[[ Given entries, beginning ]]
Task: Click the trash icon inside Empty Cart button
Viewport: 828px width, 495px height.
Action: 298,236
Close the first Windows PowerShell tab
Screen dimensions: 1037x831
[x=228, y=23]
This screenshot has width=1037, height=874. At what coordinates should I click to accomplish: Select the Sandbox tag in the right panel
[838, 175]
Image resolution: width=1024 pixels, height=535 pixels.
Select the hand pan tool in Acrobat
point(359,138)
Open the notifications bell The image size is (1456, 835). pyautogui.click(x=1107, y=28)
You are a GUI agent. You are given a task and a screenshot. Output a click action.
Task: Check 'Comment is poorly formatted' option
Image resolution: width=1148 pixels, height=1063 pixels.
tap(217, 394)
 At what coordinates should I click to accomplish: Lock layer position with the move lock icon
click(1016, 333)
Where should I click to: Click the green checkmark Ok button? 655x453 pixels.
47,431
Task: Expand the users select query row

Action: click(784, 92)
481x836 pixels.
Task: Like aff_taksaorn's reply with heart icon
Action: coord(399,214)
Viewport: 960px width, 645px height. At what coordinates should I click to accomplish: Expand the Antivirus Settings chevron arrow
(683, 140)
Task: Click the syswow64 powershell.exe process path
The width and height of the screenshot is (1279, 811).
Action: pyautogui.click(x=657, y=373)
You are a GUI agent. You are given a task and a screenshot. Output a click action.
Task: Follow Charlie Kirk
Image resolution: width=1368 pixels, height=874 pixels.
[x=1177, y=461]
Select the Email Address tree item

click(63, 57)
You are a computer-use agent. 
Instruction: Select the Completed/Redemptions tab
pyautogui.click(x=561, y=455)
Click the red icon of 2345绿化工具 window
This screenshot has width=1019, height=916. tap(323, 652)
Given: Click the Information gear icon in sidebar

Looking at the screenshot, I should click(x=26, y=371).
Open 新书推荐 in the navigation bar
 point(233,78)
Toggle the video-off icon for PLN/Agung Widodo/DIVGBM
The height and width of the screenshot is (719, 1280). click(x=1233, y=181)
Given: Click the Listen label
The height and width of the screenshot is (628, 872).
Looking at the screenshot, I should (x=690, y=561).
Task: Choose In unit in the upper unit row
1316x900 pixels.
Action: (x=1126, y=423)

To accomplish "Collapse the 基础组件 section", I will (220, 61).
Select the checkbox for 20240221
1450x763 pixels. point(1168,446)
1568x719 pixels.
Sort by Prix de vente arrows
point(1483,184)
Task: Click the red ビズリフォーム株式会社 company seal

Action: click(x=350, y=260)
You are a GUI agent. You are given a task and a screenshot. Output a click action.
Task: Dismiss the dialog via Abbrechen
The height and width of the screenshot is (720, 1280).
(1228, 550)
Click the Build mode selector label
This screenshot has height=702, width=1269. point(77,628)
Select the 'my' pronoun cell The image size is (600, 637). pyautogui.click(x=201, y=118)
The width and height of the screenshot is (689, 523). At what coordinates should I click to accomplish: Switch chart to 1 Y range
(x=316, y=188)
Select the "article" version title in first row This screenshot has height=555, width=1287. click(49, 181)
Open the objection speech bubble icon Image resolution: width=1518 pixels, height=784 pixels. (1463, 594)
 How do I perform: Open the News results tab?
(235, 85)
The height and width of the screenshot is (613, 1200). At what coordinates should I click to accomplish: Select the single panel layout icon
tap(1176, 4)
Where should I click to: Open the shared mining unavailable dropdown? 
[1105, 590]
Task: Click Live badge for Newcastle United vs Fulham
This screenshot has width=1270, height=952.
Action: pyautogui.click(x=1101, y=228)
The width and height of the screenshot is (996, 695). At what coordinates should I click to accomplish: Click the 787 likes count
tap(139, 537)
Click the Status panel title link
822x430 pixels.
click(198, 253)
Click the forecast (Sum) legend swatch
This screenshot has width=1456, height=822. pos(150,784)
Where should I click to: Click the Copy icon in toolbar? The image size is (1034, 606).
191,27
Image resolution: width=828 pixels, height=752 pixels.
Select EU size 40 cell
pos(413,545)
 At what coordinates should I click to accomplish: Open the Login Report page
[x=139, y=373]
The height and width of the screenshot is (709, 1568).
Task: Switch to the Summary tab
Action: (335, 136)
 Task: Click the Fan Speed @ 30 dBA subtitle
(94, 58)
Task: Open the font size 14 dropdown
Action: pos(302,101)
[[ Given entries, end ]]
Your task: Line by line, please reproduce the records exactly.

Completed exercise:
Task: Click the trash icon inside Empty Cart button
Viewport: 828px width, 495px height.
Action: 298,236
Close the first Windows PowerShell tab
Screen dimensions: 1037x831
[x=228, y=23]
This screenshot has width=1037, height=874. At what coordinates should I click to accomplish: Select the Sandbox tag in the right panel
[838, 175]
Image resolution: width=1024 pixels, height=535 pixels.
Select the hand pan tool in Acrobat
point(359,138)
Open the notifications bell The image size is (1456, 835). pyautogui.click(x=1107, y=28)
You are a GUI agent. You are given a task and a screenshot. Output a click action.
Task: Check 'Comment is poorly formatted' option
Image resolution: width=1148 pixels, height=1063 pixels.
tap(217, 394)
 At what coordinates should I click to accomplish: Lock layer position with the move lock icon
click(1016, 333)
Where should I click to: Click the green checkmark Ok button? 655x453 pixels.
47,431
Task: Expand the users select query row

Action: click(784, 92)
481x836 pixels.
Task: Like aff_taksaorn's reply with heart icon
Action: coord(399,214)
Viewport: 960px width, 645px height. At what coordinates should I click to accomplish: Expand the Antivirus Settings chevron arrow
(683, 140)
Task: Click the syswow64 powershell.exe process path
The width and height of the screenshot is (1279, 811).
Action: pyautogui.click(x=657, y=373)
You are a GUI agent. You are given a task and a screenshot. Output a click action.
Task: Follow Charlie Kirk
Image resolution: width=1368 pixels, height=874 pixels.
[x=1177, y=461]
Select the Email Address tree item

click(63, 57)
You are a computer-use agent. 
Instruction: Select the Completed/Redemptions tab
pyautogui.click(x=561, y=455)
Click the red icon of 2345绿化工具 window
This screenshot has width=1019, height=916. tap(323, 652)
Given: Click the Information gear icon in sidebar

Looking at the screenshot, I should click(x=26, y=371).
Open 新书推荐 in the navigation bar
 point(233,78)
Toggle the video-off icon for PLN/Agung Widodo/DIVGBM
The height and width of the screenshot is (719, 1280). click(x=1233, y=181)
Given: Click the Listen label
The height and width of the screenshot is (628, 872).
Looking at the screenshot, I should (x=690, y=561).
Task: Choose In unit in the upper unit row
1316x900 pixels.
Action: (x=1126, y=423)

To accomplish "Collapse the 基础组件 section", I will (220, 61).
Select the checkbox for 20240221
1450x763 pixels. point(1168,446)
1568x719 pixels.
Sort by Prix de vente arrows
point(1483,184)
Task: Click the red ビズリフォーム株式会社 company seal

Action: click(x=350, y=260)
You are a GUI agent. You are given a task and a screenshot. Output a click action.
Task: Dismiss the dialog via Abbrechen
The height and width of the screenshot is (720, 1280).
(1228, 550)
Click the Build mode selector label
This screenshot has height=702, width=1269. point(77,628)
Select the 'my' pronoun cell The image size is (600, 637). pyautogui.click(x=201, y=118)
The width and height of the screenshot is (689, 523). At what coordinates should I click to accomplish: Switch chart to 1 Y range
(x=316, y=188)
Select the "article" version title in first row This screenshot has height=555, width=1287. click(49, 181)
Open the objection speech bubble icon Image resolution: width=1518 pixels, height=784 pixels. (1463, 594)
 How do I perform: Open the News results tab?
(235, 85)
The height and width of the screenshot is (613, 1200). At what coordinates should I click to accomplish: Select the single panel layout icon
tap(1176, 4)
Where should I click to: Open the shared mining unavailable dropdown? 
[1105, 590]
Task: Click Live badge for Newcastle United vs Fulham
This screenshot has width=1270, height=952.
Action: pyautogui.click(x=1101, y=228)
The width and height of the screenshot is (996, 695). At what coordinates should I click to accomplish: Click the 787 likes count
tap(139, 537)
Click the Status panel title link
822x430 pixels.
click(198, 253)
Click the forecast (Sum) legend swatch
This screenshot has width=1456, height=822. pos(150,784)
Where should I click to: Click the Copy icon in toolbar? The image size is (1034, 606).
191,27
Image resolution: width=828 pixels, height=752 pixels.
Select EU size 40 cell
pos(413,545)
 At what coordinates should I click to accomplish: Open the Login Report page
[x=139, y=373]
The height and width of the screenshot is (709, 1568).
Task: Switch to the Summary tab
Action: (335, 136)
 Task: Click the Fan Speed @ 30 dBA subtitle
(94, 58)
Task: Open the font size 14 dropdown
Action: pos(302,101)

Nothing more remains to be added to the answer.